Fathers, we are not to bark orders from the easy chair, we are to lead. We are to lead in the cleaning; We are to lead in the loving; We are to lead in the discussions;We are to lead in the devotions; We are to lead in the reconciliations; We are to lead in the discipline. Your wife can’t follow where you’re not leading. Her submission begins with your leadership!
But wives, sometimes husbands have backed away from leadership because whenever they try to stand up and lead, you cut them off at the knees. You veto their discipline with your own; you criticize their decisions to the children; you emasculate their manhood with your ridicule.
You say, but what if my husband is wrong, Rusty? What if he’s wrong? Am I supposed to follow him then? As long as he is not violating a clear command of Scripture, you are to submit yourself to your husband, even when you don’t agree. You say, Why? Well, the reason is very simple. The reason you are told to submit here is precisely for those times when you disagree. You see, when you agree, submission isn’t even an issue. You agree and just go ahead. It is when you disagree; it is when you have to swallow hard; it is when you feel as if he’s an idiot that you learn what it means to follow the Holy Spirit instead of your own emotion and learn to be subject to your husband.
That’s why this command immediately follows the command to be filled with the Spirit. It is impossible for you to do this if you’re not receiving power from the Holy Spirit to do it. So, ladies, are you submitted to your husband. Are you? The only way to reallly have the kind of home God wants you to have is for you to understand what biblical submission is and put it into practice.
Why? Why does it matter if you submit or not. Frankly, you’ve been kind of limping through and getting along ok. Why should you change your way of doing things and submit to your husband. Well in the first place, you submit to your husband because you understand what it means and then you submit to him:
DIVISION 2:

YOU SUBMIT BECAUSE YOU UNDERSTAND WHY SUBMISSION MATTERS.

EXPLANATION:
God only blessed Kathy and I with one child: a daughter. Quite honestly, as she was growing up, I began to wrestle with this “submission” thing in my own mind. As a student of the Bible, I realized that there were some passages of Scripture that had been misinterpreted down through the years because those reading it had failed to understand the context in which it had been written. After all first century culture was quite different from our own and there are some passages which must be viewed through the culture of that day if they are to be properly interpreted.
AS my daughter grew up I began to wonder whether the biblical instruction on male headship might just be something that should be left in the first century where it legitimately belonged. I felt that way till I studied more carefully. Then I began to understand. The whole idea of submission and headship is not cultural! It is spiritual! It is even found in the Trinity, itself. Time and again we see that Jesus subjected Himself to the Father. Even though He was equal, He does not exert that equality to refuse the divine order in which He has been placed.
Ephesians 5:23 NKJV
For the husband is head of the wife, as also Christ is head of the church; and He is the Savior of the body.
Eph
Which just leads me to the first reason that submission matters. Submission in the home matters because of the order it reflects. Notice in v 23 it says, “For the husband is head of the wife, as also Christ is head of the church”. This verse reflects that divine order. Completely stated it looks like this: Jesus submits to the Father; The Husband submits to Christ; The wife submits to the Husband. There is an order of leadership that is reflected in the home and which must be maintained in order for things to go as they should. In fact, the interruption of this order doomed you and I to become sinners, because it was in the Garden of Eden, the Bible says in -16, that the wife stepped out of her place and led her husband in partaking of the forbidden fruit and the whole human race was doomed. Now understand, I am not saying that she was more responsible for her bad choice than Adam was. No! He chose wrongly on his own just like she did. What I am saying is that when the order is interrupted and someone assumes authority they do not have, bad things happen! Submission matters because of the order it reflects.

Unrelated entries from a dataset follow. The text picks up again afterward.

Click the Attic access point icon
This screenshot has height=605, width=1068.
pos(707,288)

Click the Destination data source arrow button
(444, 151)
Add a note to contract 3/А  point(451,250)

Submission matters because of the order it reflects.

Which just leads me to the first reason that submission matters. Submission in the home matters because of the order it reflects. Notice in v 23 it says, “For the husband is head of the wife, as also Christ is head of the church”. This verse reflects that divine order. Completely stated it looks like this: Jesus submits to the Father; The Husband submits to Christ; The wife submits to the Husband. There is an order of leadership that is reflected in the home and which must be maintained in order for things to go as they should. In fact, the interruption of this order doomed you and I to become sinners, because it was in the Garden of Eden, the Bible says in -16, that the wife stepped out of her place and led her husband in partaking of the forbidden fruit and the whole human race was doomed. Now understand, I am not saying that she was more responsible for her bad choice than Adam was. No! He chose wrongly on his own just like she did. What I am saying is that when the order is interrupted and someone assumes authority they do not have, bad things happen! Submission matters because of the order it reflects.

Submission matters because of the person it protects.

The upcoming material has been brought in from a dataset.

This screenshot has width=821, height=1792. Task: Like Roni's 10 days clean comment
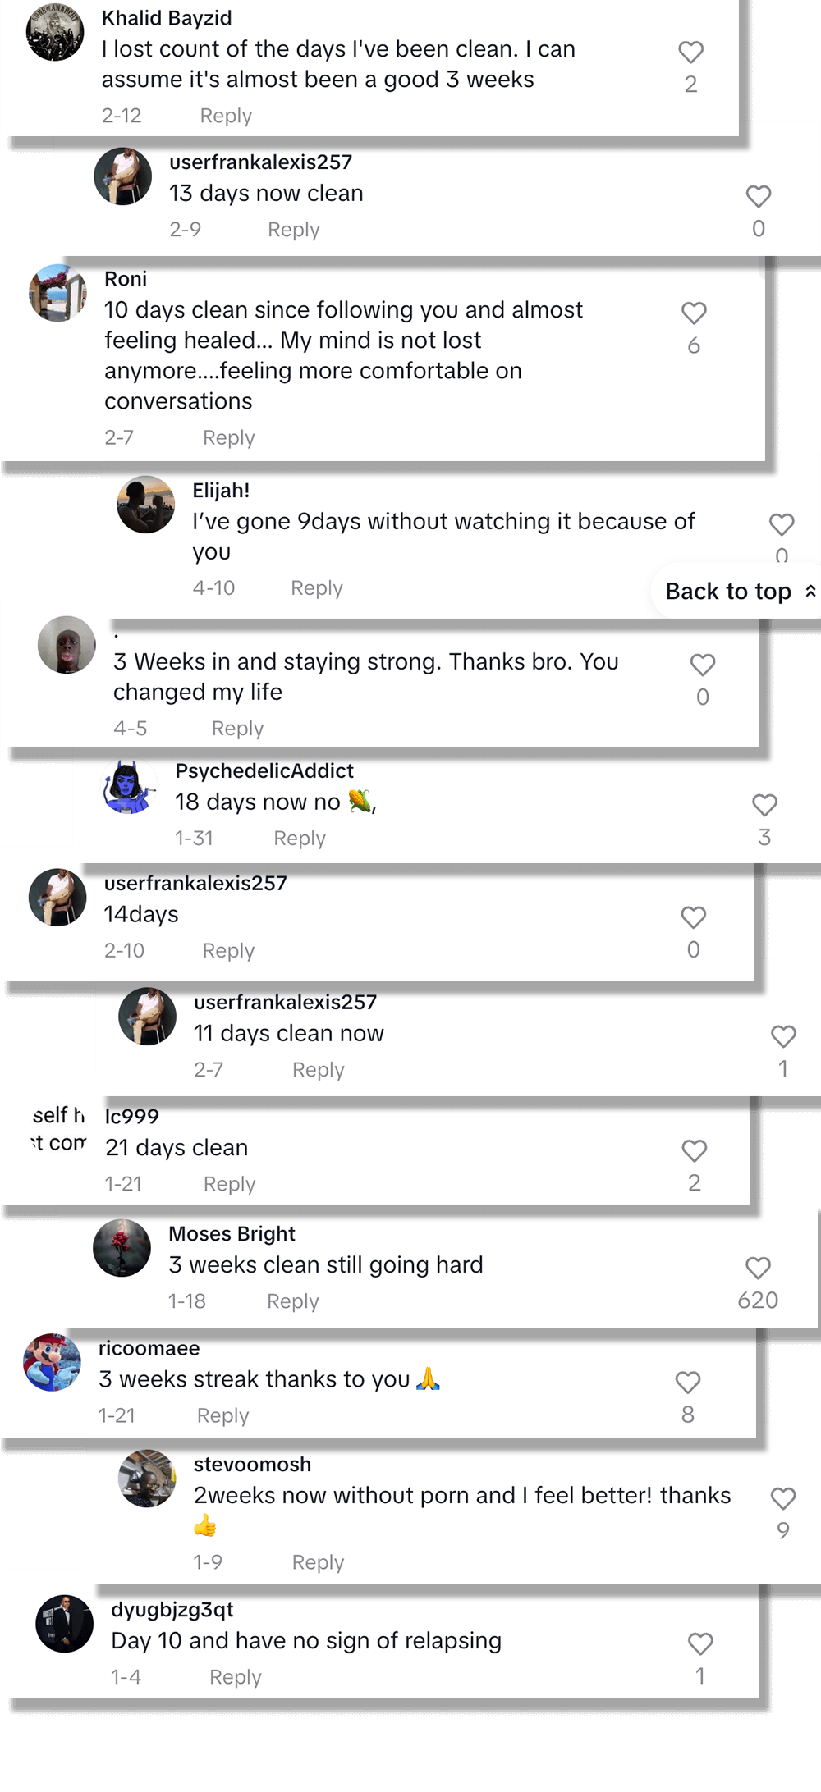click(x=694, y=313)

But it also matters because of the person it protects. V. 23 goes on to say of Christ, “and he is the Savior of the Body.” Christ not only saves us from a terrible fate in eternity, He nourishes and cherishes His Church, His Bride, in the difficult here and now. And that is the role, and it is the duty of the husband who is leading a submissive wife. He is to provide for her; he is to protect her; he is to cherish her. That’s the beautiful thing about this “submission” thing ladies: it comes with a whole lot of responsibility for that man you married. It is his job to do his best to protect you and care for you like Christ does the church. Submission matters because of the person it protects, wives. That person is you!

Submission matters because of the difference it projects.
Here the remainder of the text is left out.